An index with a different partition and partition-and-sort key from those on the table is called global Secondary index.

List types of secondary indexes supported by Amazons DynamoDB?
  • Global Secondary index – It is an index with a partition or a partition sort key that is different from those on the table. The global secondary index is considered to be global because queries on the index can span all the items in a table, across all the partitions.
  • Local secondary index – An index that has the same partition key as that of the table but different sort key. It is considered to be “local” because every partition of the index is scoped to a table partition that has the same partition key.
How many numbers of global secondary indexes do you create per table?

We can create a maximum of 5 global secondary indexes per table.

In your project, you have data in Dynamo DB tables and you have to perform complex data analysis queries on the data (stored In the Dynamo DB tables). How will you do this?

Answer : We can copy the data on AWS(Amazon Web Service) Red shift and then perform the complex queries.

Where Does DynamoDB Fit In?
  • Amazon Relational Database Service (RDS):
    • Support for Amazon Aurora. PostgreSQL. MySQL MariaDB. Oracle Database, and SQL Server
  • Amazon DynamoDB:
    • Key-value and document database
  • Amazon ElastiCache:
    • Managed. Redis- or Memcached compatible in-memory data store
  • Amazon Neptune
    • Graph database for applications that work with highly connected data sets
  • Amazon Redshift
    • Petabyte-scale data warehouse service
  • Amazon QLDB
    • Ledger database providing a cryptographically verifiable transaction log
  • Amazon DocumentDB MongoDB-compatible database service
Which AWS Service filter, transform messages (coming from sensor) and store them as time series data in Dynamo DB?

Answer : loT Rules Engine. The Rules Engine is a component of AWS IoT Core. The Rules Engine evaluates inbound messages published into AWS IoT Core and transforms and delivers them to another device or a cloud service, based on business rules you define.

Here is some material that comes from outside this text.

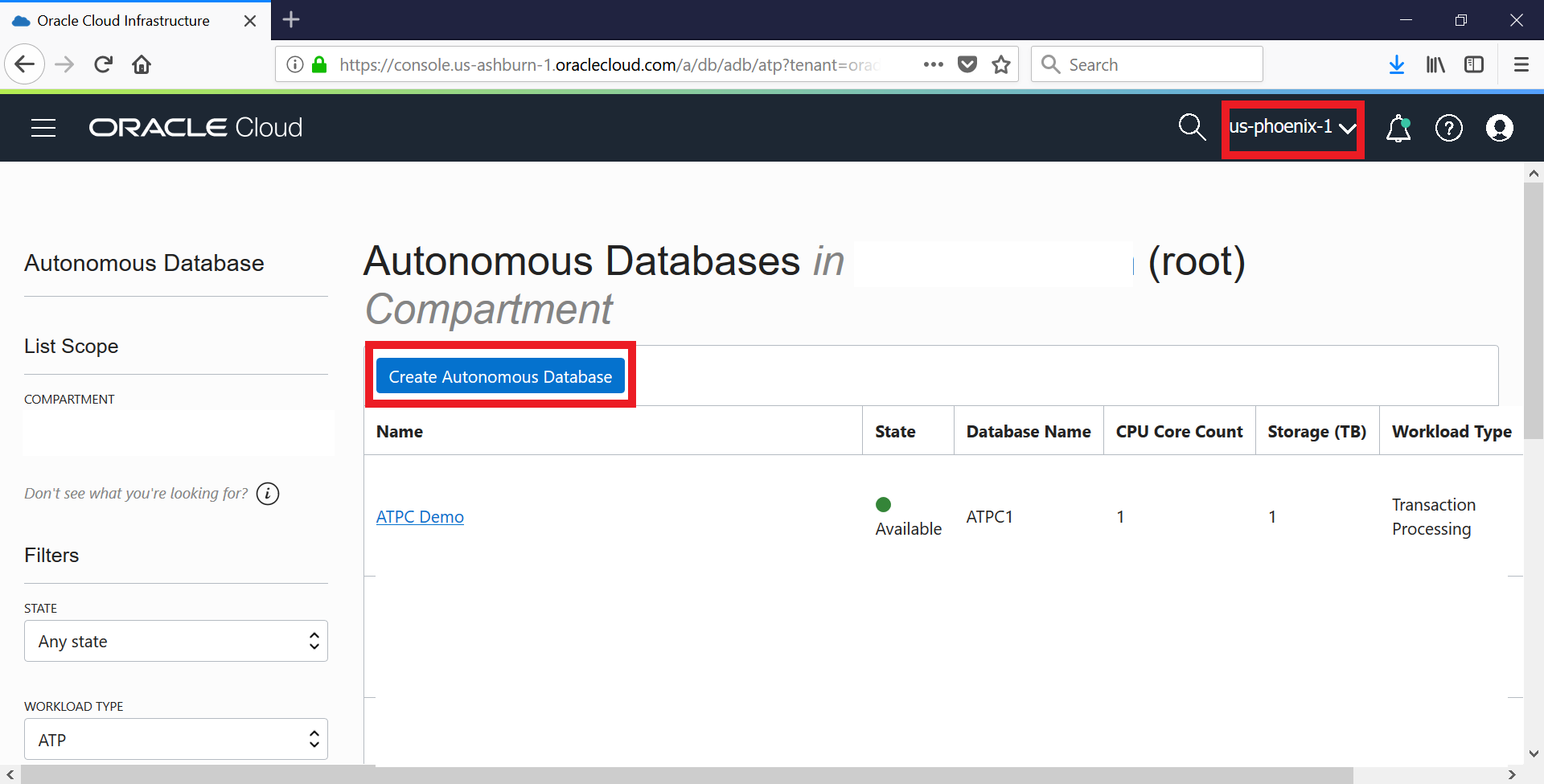Open the Oracle Cloud hamburger navigation menu

[43, 128]
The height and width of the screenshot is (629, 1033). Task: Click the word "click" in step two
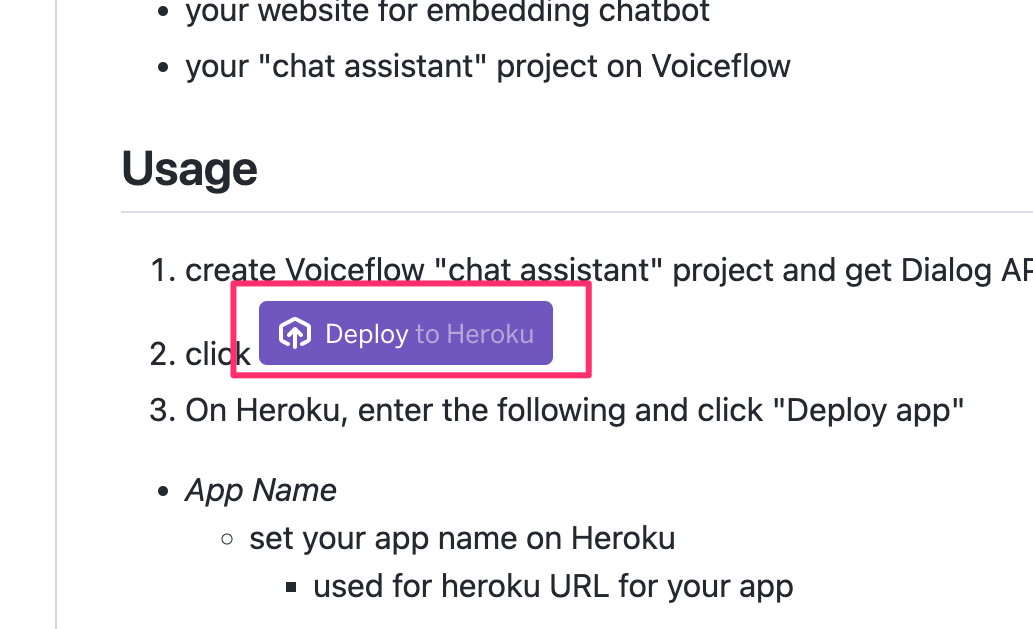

Explain Partitions and Data Distribution.
  • DynamoDB stores data in partitions. A partition is an allocation of storage for a table, backed by solid-state drives (SSDs) and automatically replicated across multiple Availability Zones within an AWS Region.
  • To get the most out of DynamoDB throughput, create tables where the partition key has a large number of distinct values. Applications should request values fairly uniformly and as randomly as possible.
  • Table: Collection of data. DynamoDB tables must contain a name, primary key. and the required read and write throughput values. Unlimited size.
  • Partition Key: A simple primary key. composed of one attribute known as the partition key This is also called the hash attribute.
  • Partition and Sort Key: Also Known as a composite primary key. this type of key comprises two attributes. The first attribute is the partition key. and the second attribute is the sort key S also called the range attribute
Your application is writing a large number of records to a Dynamo DB table in one region. There is a requirement for a secondary application to take in the changes to the Dynamo DB table every 4 hours and process the updates accordingly. How will you process here?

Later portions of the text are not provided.